Ada sedu di hari pendidikan nasional (Hardiknas) kali ini. Selain masih berada pada kondisi pandemi, peringatan hari lahir Ki Hajar Dewantara sendiri, arti kata "pendidikan" yang biasa jadi bahan diskusi khalayak umum tak banyak menghayati.
Kebetulan tulisan yang tidak lebih hanya sekedar refleksi ini, selama masih duduk di bangku kuliah ingin sekali terpublikasi, bertepatan dengan Hardiknas di tanggal 2 Mei, catatan singkat ini semoga memberi arti.
Sebagai tamatan SMA yang masuk perguruan tinggi, yang kemudian menginjakkan kaki untuk meneruskan pelajaran ke jurusan ilmu pilihan hati.
Pada perguruan tinggi, dimana orang biasa menuntut ilmu yang tidak lagi menerima ilmu sekedar pengetahuan seperti yang diajarkan saat masih berstatus siswa-siswi.
Cita-cita mulia sekaligus bekal untuk seumur hidup bagi mahasiswa yang akan kembali ke masyarakat setelah menempuh ujian yang penghabisan, adalah pandai berdiri sendiri dalam mempelajari ilmu.
Segala pendidikan yang diraihnya dalam hal ini haruslah cinta akan kebenaran dan berani mengatakan salah dalam menghadapi sesuatu yang tidak benar.

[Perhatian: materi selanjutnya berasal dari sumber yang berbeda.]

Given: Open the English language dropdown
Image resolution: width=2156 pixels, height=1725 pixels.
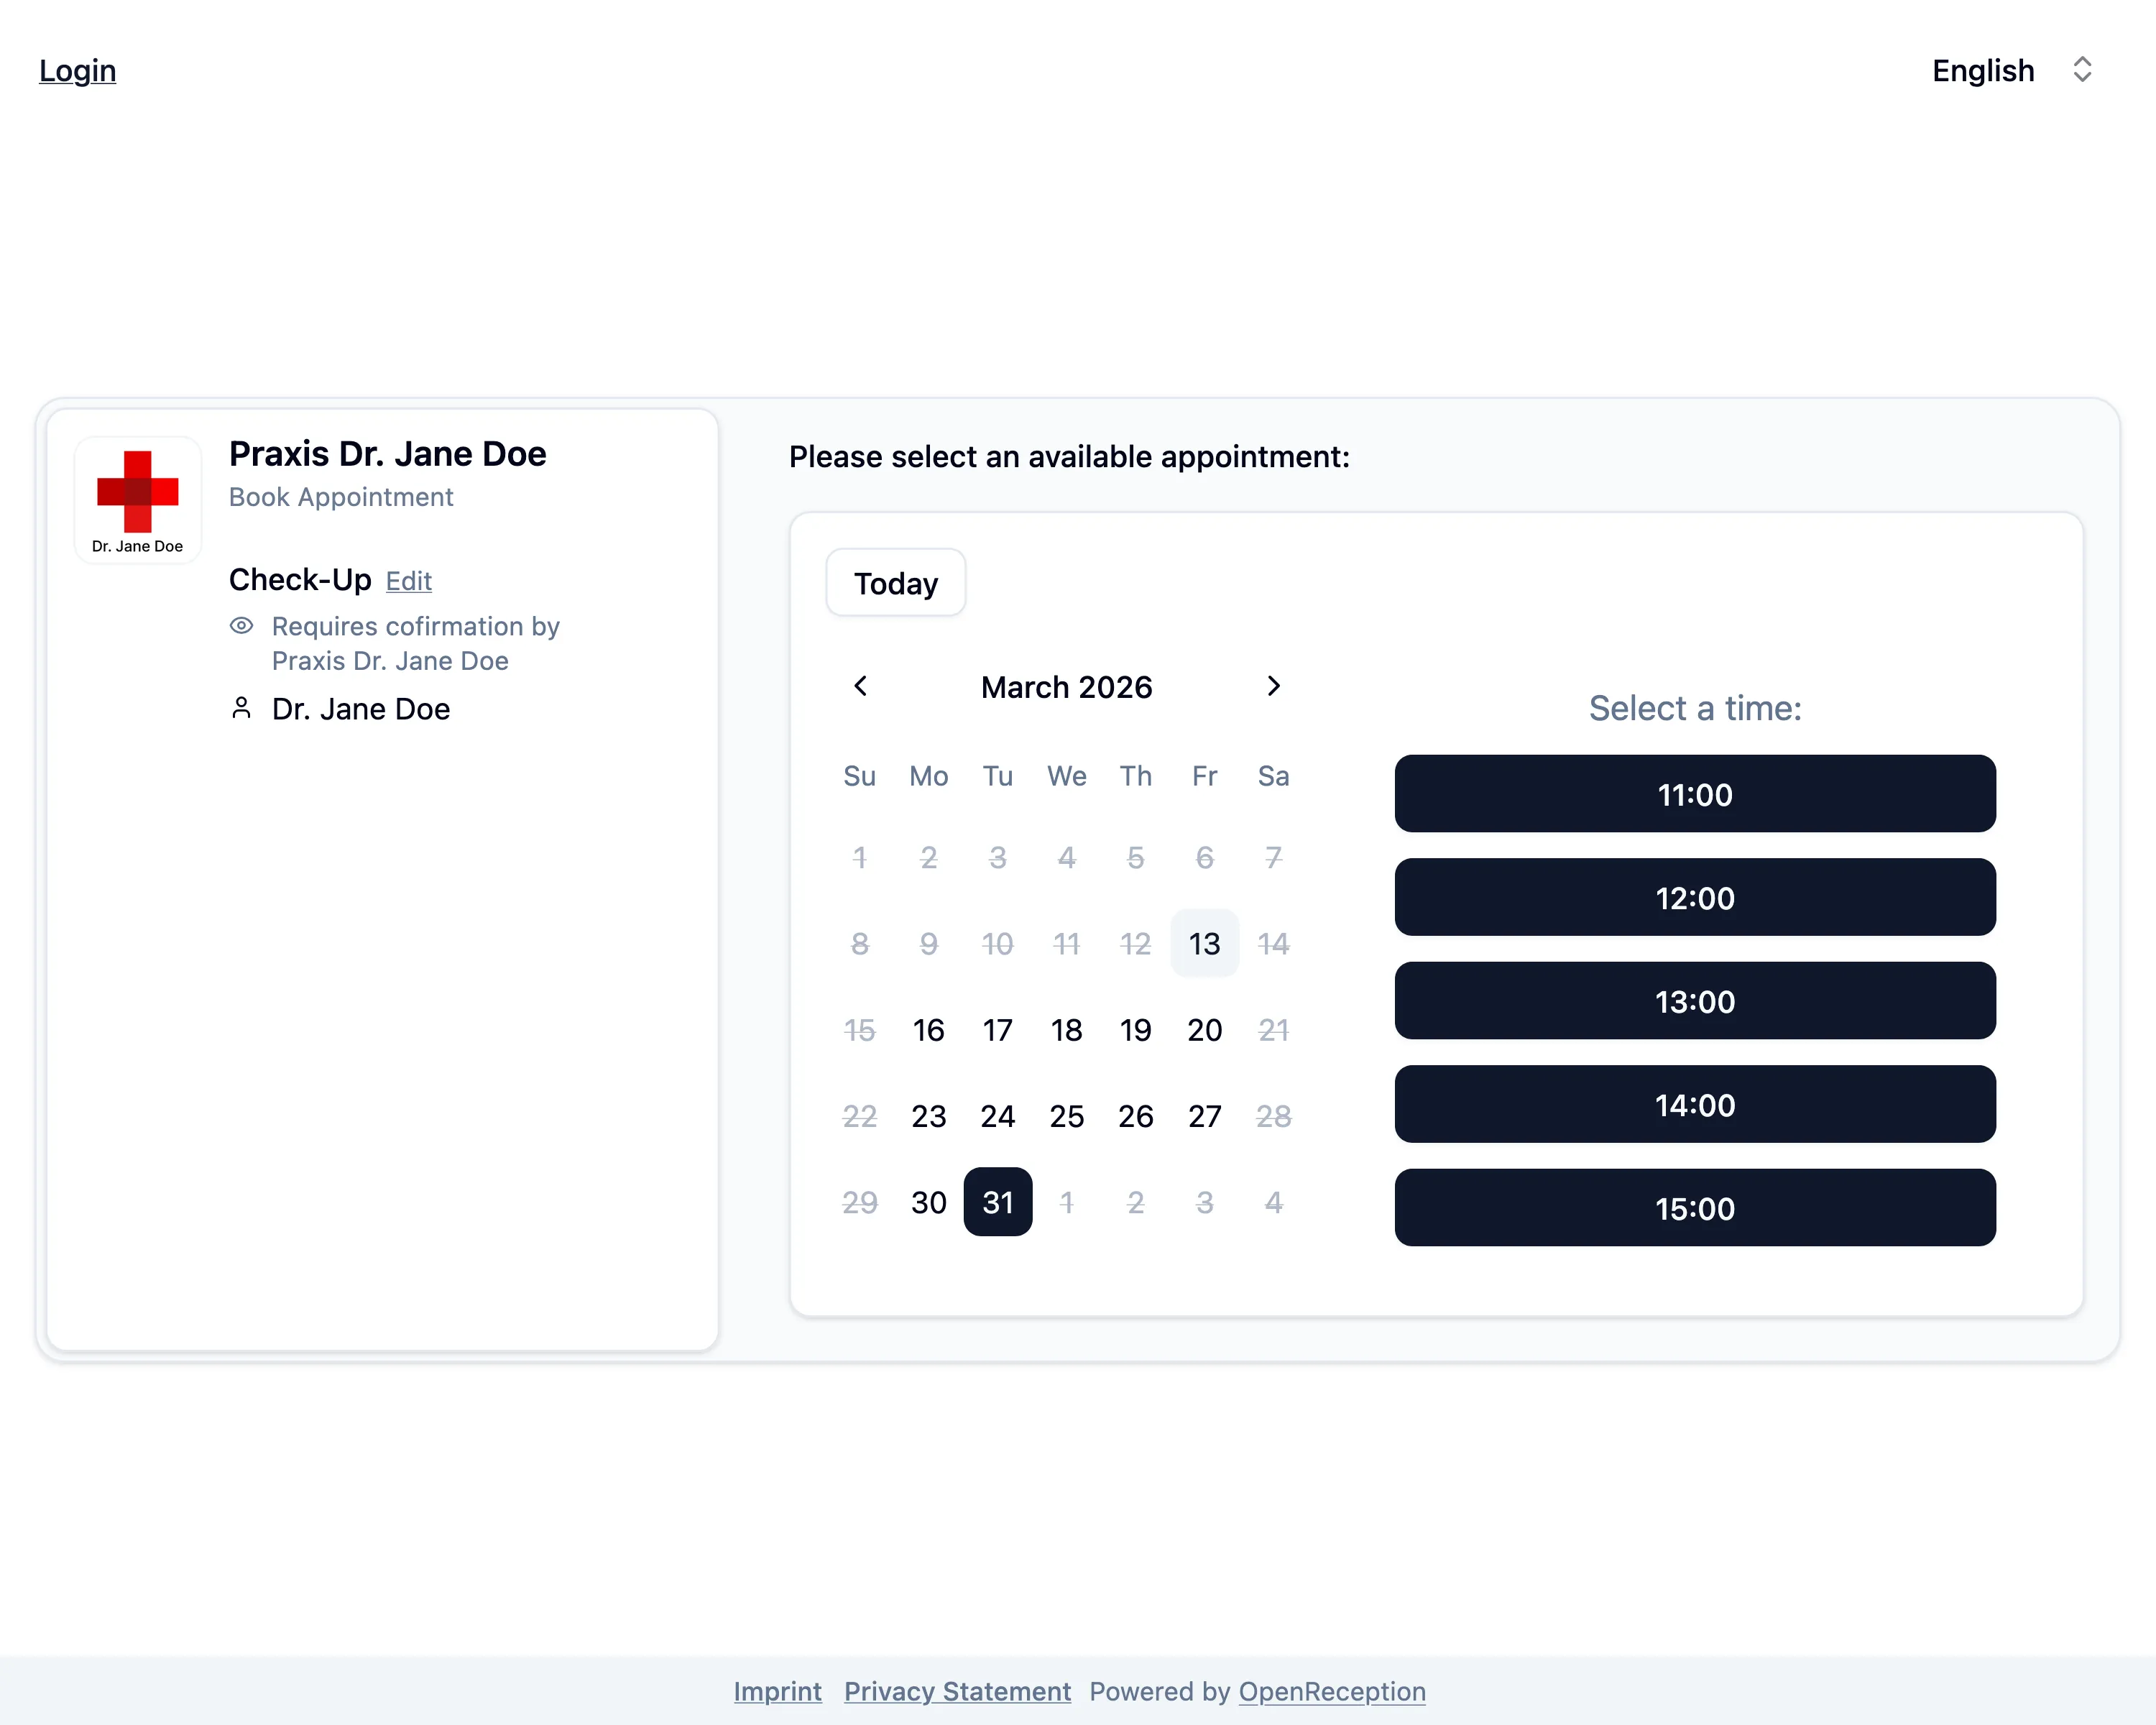Looking at the screenshot, I should click(1982, 70).
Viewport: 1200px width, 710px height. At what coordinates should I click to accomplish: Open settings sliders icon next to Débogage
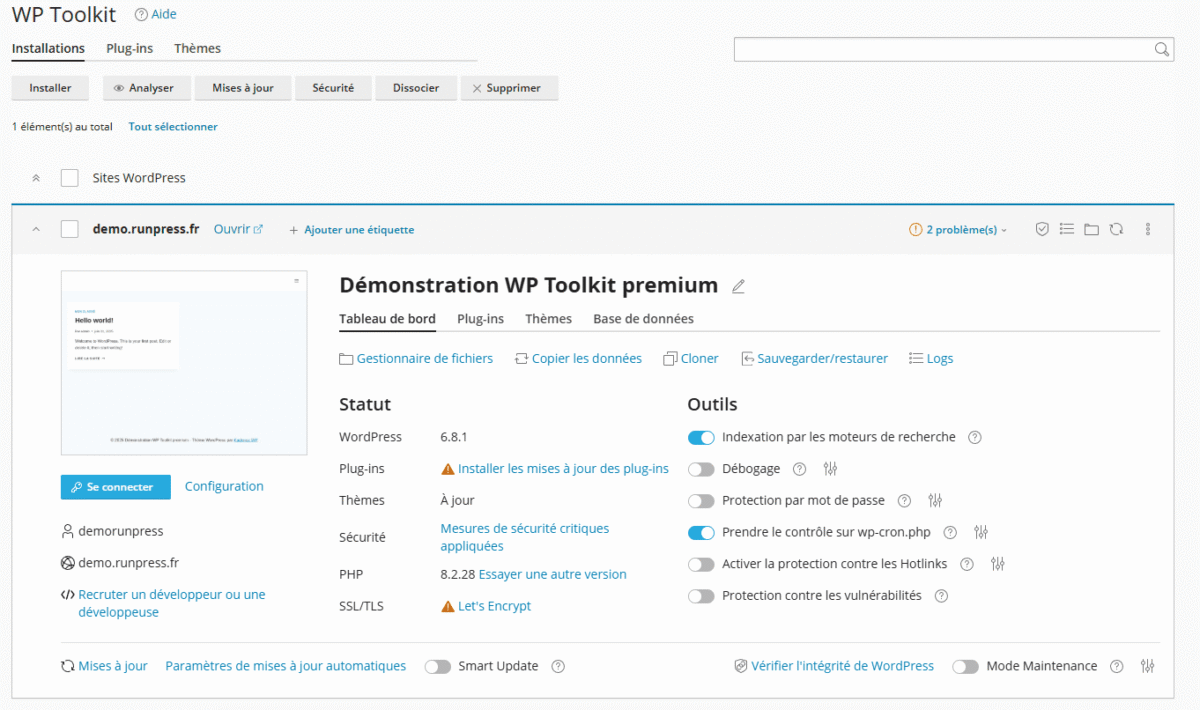pyautogui.click(x=830, y=469)
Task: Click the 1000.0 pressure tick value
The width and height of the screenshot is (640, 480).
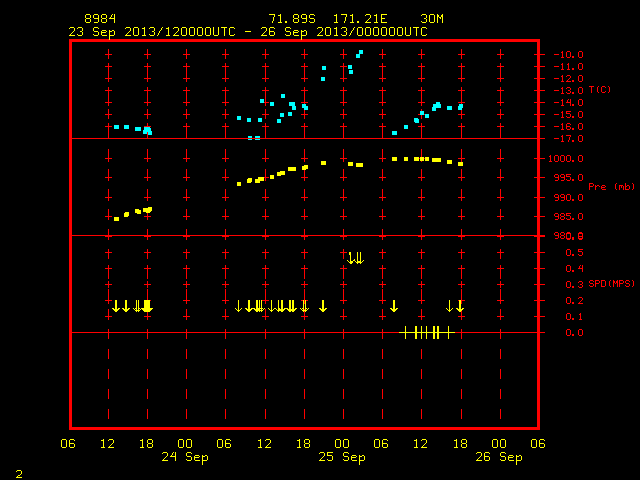Action: coord(566,158)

Sehingga Mohammad Hatta pada sambutannya dihadapan ribuan mahasiswa Universitas Indonesia (UI) tahun 1957 mengungkapkan, tanggung jawab seorang akademikus ialah mencitrakan adanya intelektual dan moral !
Ini terbawa dari tabiat ilmu itu sendiri yang ujungnya mencari kebenaran dan membela kebenaran.
Senada dengan hal itu, menurut undang-undang Nomor 12 Tahun 2012 tentang Pendidikan Tinggi, tugas universitas adalah membentuk manusia-manusia susila dan demokratis.
Harapan yang tertanam di dalam jiwa undang-undang perguruan tinggi, mahasiswa (sarjana) Indonesia yang dibentuk sebagai manusia susila dan demokratis akan cakap berdiri sendiri dalam memelihara dan memajukan ilmu pengetahuan.
Apalagi mereka dibekali kebebasan akademik untuk melahirkan pikiran-pikiran ilmiah yang kreatif dan produktif dengan gagasan barunya.